The commission was formed in response to a bipartisan request from United States Sens. Lamar Alexander (R-Tenn.) and Mark Warner (D-Va.) and Reps. Tom Petri (R-Wis.) and David Price (D-N.C.).

Congress asked the academy to respond to the following charge:

  • What are the top ten actions that Congress, state governments, universities, foundations, educators, individual benefactors, and others should take now to maintain national excellence in humanities and social scientific scholarship and education, and to achieve long-term national goals for our intellectual and economic well-being; for a stronger, more vibrant civil society; and for the success of cultural diplomacy in the 21st century?

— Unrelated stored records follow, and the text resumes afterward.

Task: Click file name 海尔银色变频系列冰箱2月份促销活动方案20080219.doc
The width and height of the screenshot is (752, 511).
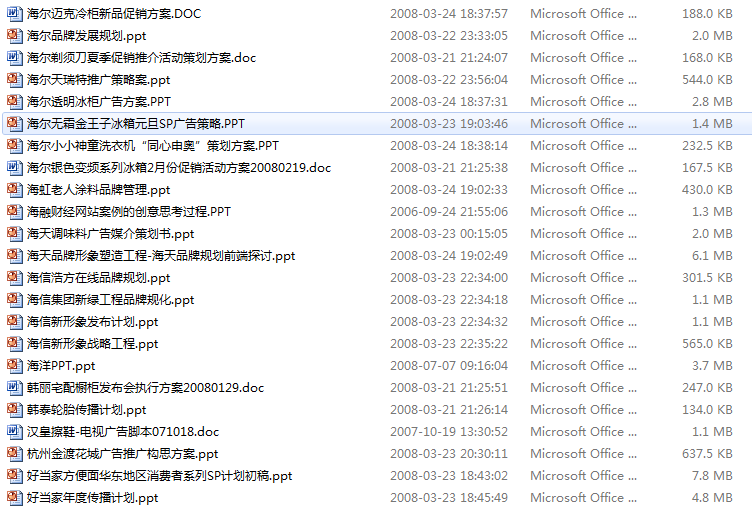Action: click(x=179, y=168)
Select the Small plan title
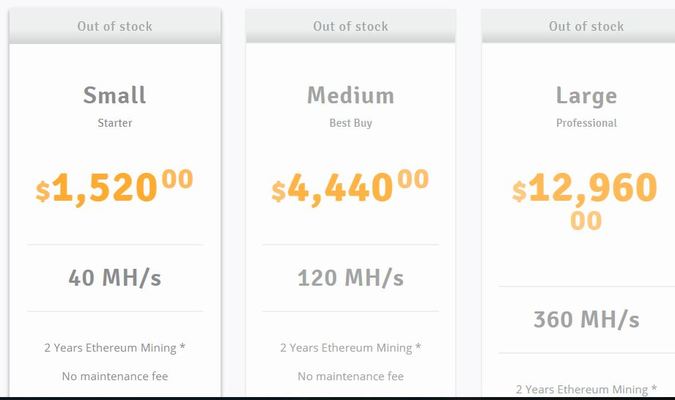Viewport: 675px width, 400px height. point(115,96)
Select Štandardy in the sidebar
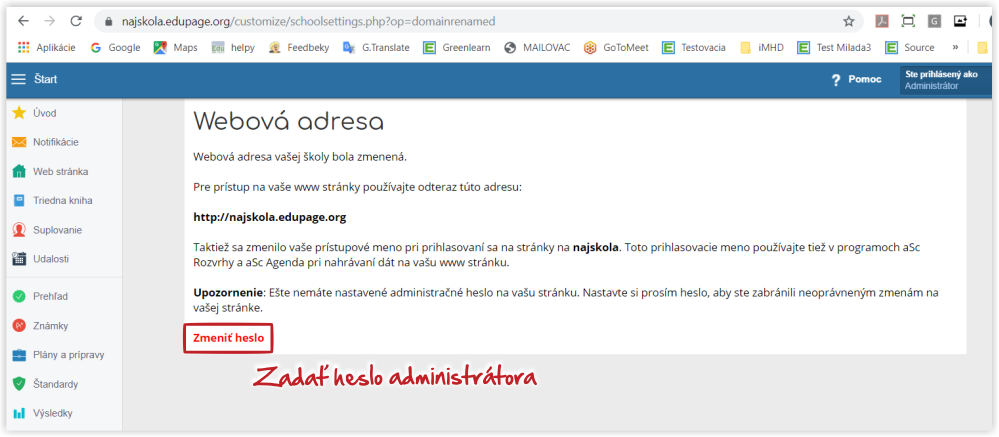Screen dimensions: 999x437 click(x=55, y=384)
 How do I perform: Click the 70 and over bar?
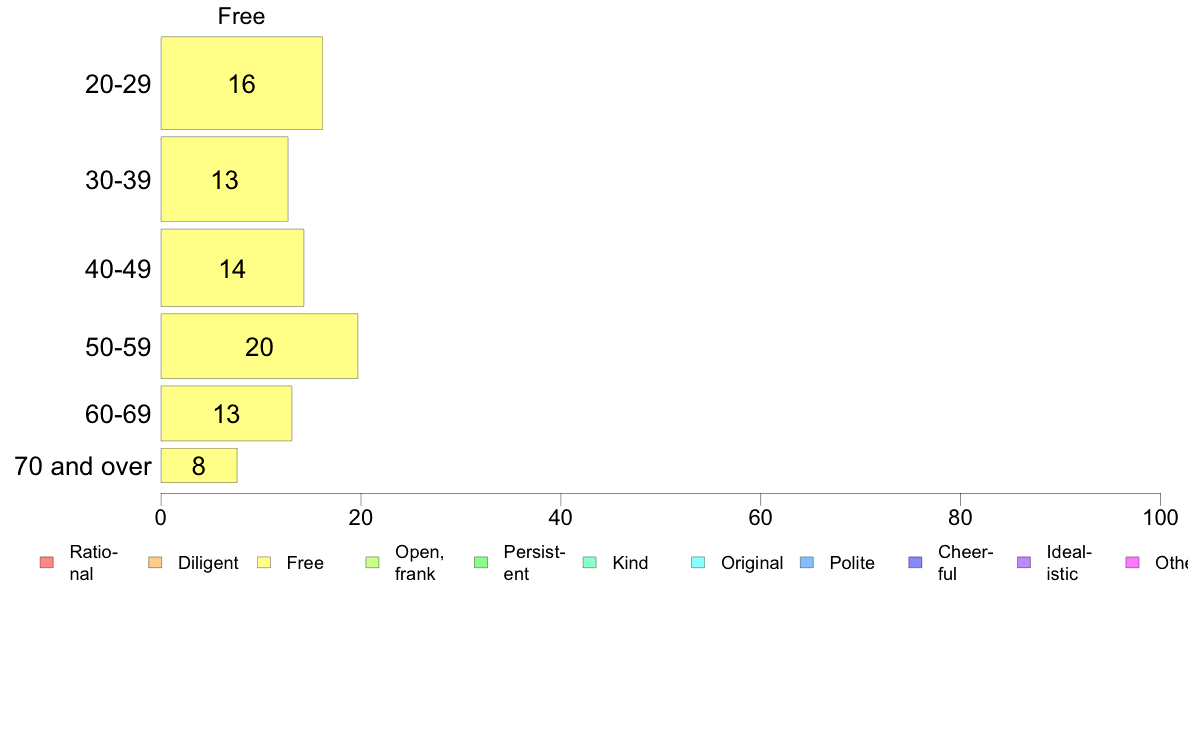click(x=199, y=465)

The commission includes prominent Americans from the humanities, social sciences, physical and life sciences, business, law, philanthropy, arts and media. Notable members who will join Early include film director Ken Burns, musician Emmylou Harris, actor John Lithgow, producer and director George Lucas, and David Souter, former justice of the Supreme Court of the United States.

“The humanities and social sciences provide the intellectual framework for the nation’s economic, political, and governing institutions,” Brodhead says. “They enrich our lives and our understanding. Americans already appreciate the importance of math and science to our future; this commission will remind them of the long-term importance of the liberal arts as well.”

The commission will draw on past research efforts, data from its Humanities Indicators and the experience and expertise of a multidisciplinary group of national leaders to recommend specific, actionable steps to maintain the nation’s excellence in the humanities and the social sciences.

The commission will focus on education, research and the institutions critical to advancing the humanities and social sciences in the nation. Work is expected to be completed over the next 18-24 months.

Early, a professor of English, of African and African-American studies, and of American culture studies, all in Arts & Sciences, is a noted essayist and American culture critic. He is a Fellow in the American Academy of Arts and Sciences.

He is the author of several books, including The Culture of Bruising: Essays on Prizefighting, Literature and Modern American Culture, which won the 1994 National Book Critics Circle Award for criticism, and This Is Where I Came In: Black America in the 1960s. Other works are One Nation Under a Groove: Motown and American Culture; Daughters: On Family and Fatherhood; and Tuxedo Junction: Essays on American Culture.

Early also is editor of numerous volumes, including The Muhammad Ali Reader and The Sammy Davis, Jr. Reader. He served as a consultant on four of Burns’ documentary films: Baseball, Jazz, Unforgivable Blackness: The Rise and Fall of Jack Johnson and The War, and appeared in the first three as an on-air analyst.

Founded in 1780, the American Academy of Arts and Sciences is an independent policy research center that conducts multidisciplinary studies of complex and emerging problems. Current academy research focuses on science and technology policy, global security, social policy, the humanities and culture, and education. With headquarters in Cambridge, Mass., the academy’s work is advanced by its 4,300 elected members, who are leaders in the academic disciplines, the arts, business and public affairs from around the world.